When reading `git log` output, map each commit to one of the categories below.
Repos that follow Conventional Commits (https://www.conventionalcommits.org/) will
have explicit prefixes — use them directly. For freeform commit messages, use the
heuristics.
---
## Conventional Commit prefixes → category
| Prefix | Category |
|---|---|
| `feat:` / `feat(scope):` | feat |
| `fix:` / `fix(scope):` | fix |
| `perf:` | perf |
| `refactor:` | refactor |
| `docs:` | docs |
| `chore:` | chore |
| `test:` / `tests:` | test |
| `ci:` | chore |
| `build:` | chore |
| `style:` | chore |
| `revert:` | depends on what was reverted |
| `BREAKING CHANGE` in footer or `!` after type (e.g. `feat!:`) | breaking |
---
## Freeform commit message heuristics
**Breaking:**
- Contains words: *breaking*, *incompatible*, *remove*, *rename*, *drop support*
- Phrase patterns: *no longer*, *was removed*, *has been deleted*, *breaking change*
**Feat (new feature):**
- Starts with: *add*, *implement*, *introduce*, *support*, *new*
- Contains: *now supports*, *ability to*, *can now*
**Fix:**
- Starts with: *fix*, *patch*, *resolve*, *correct*, *handle*
- Contains: *bug*, *regression*, *crash*, *error*, *wrong*, *incorrect*, *broken*
**Perf:**
- Contains: *speed up*, *faster*, *reduce memory*, *optimize*, *performance*
**Refactor:**
- Contains: *refactor*, *clean up*, *reorganize*, *restructure*, *simplify*, *extract*
**Docs:**
- Contains: *docs*, *readme*, *comment*, *example*, *typo*
**Chore:**
- Contains: *bump*, *upgrade dependencies*, *update deps*, *version bump*, *ci*, *lint*
**Test:**
- Contains: *test*, *spec*, *coverage*, *fixture*
---
## Classifying merge commits
Merge commits (e.g., `Merge pull request #42`) are usually noise.

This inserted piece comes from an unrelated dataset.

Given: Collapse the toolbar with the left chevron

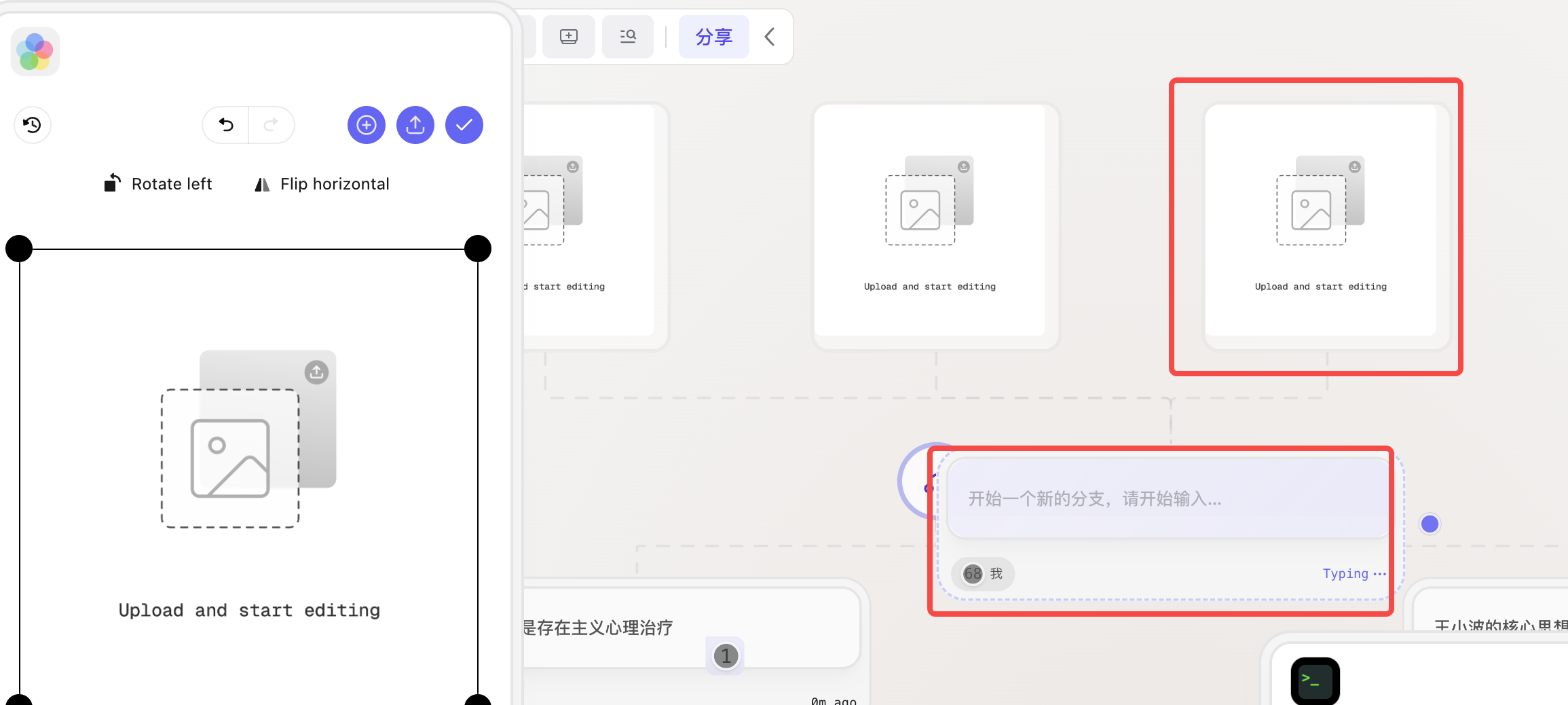Looking at the screenshot, I should point(770,37).
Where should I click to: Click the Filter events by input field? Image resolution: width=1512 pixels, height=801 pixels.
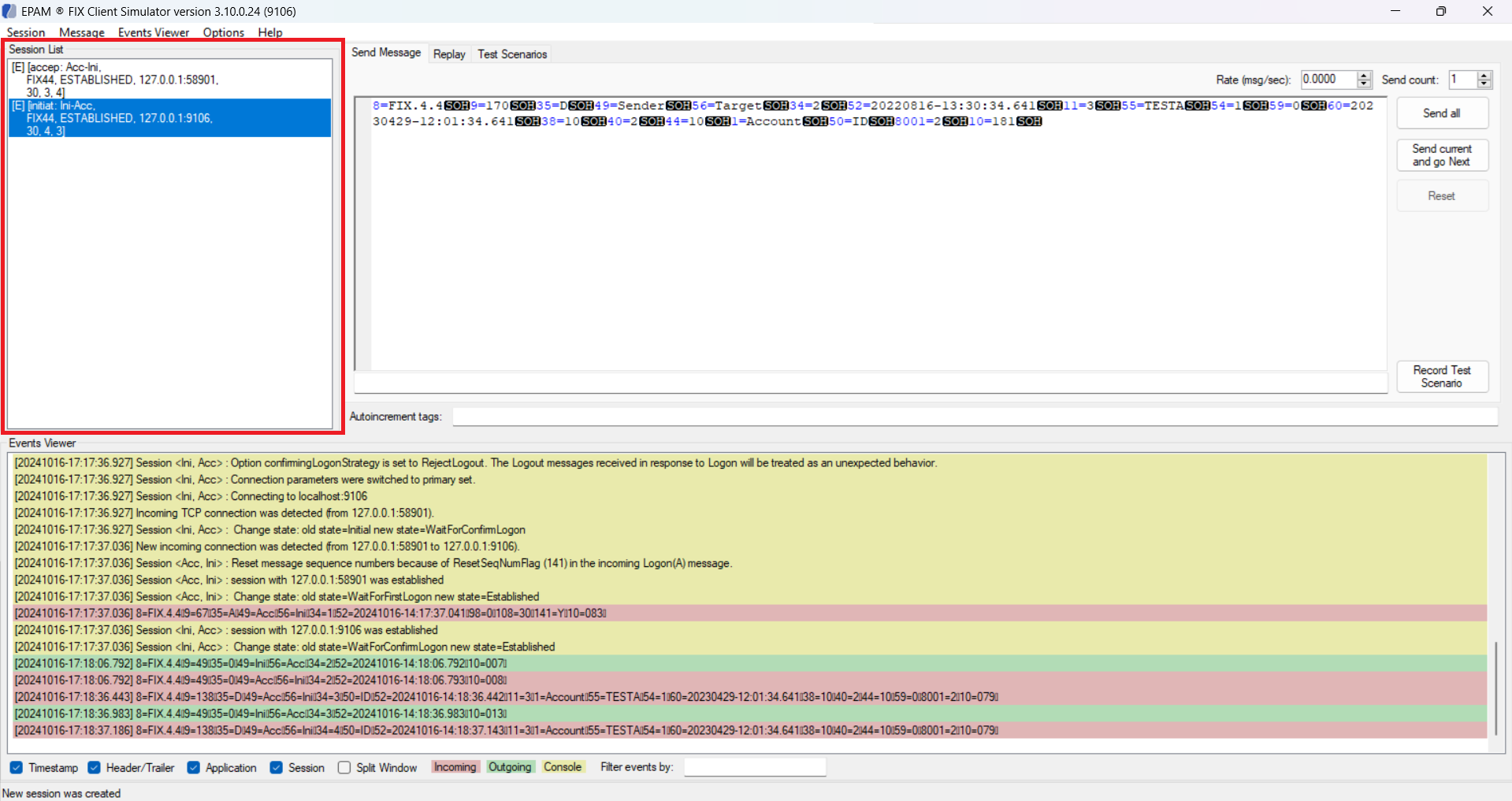point(755,767)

Look at the PR title
or the commits inside the merge. If the PR title follows Conventional Commits, use that.
---
## When you can't tell
Default to **PATCH** if the commit looks like maintenance. Escalate to **MINOR** if
there's any mention of new functionality. Escalate to **MAJOR** only with explicit
evidence of a breaking change — don't guess at breaking.
---
## Mapping categories to Keep a Changelog sections
| Category | Changelog section |
|---|---|
| `breaking` + new behavior | Changed |
| `breaking` + removal | Removed |
| `feat` | Added |
| `fix`, `perf` | Fixed |
| `security` | Security |
| `refactor`, `docs`, `chore`, `test` | Omit (unless user-visible) |
**User-visible refactor example:** Extracting a previously internal helper into a
new public export → treat as Added, not Refactor.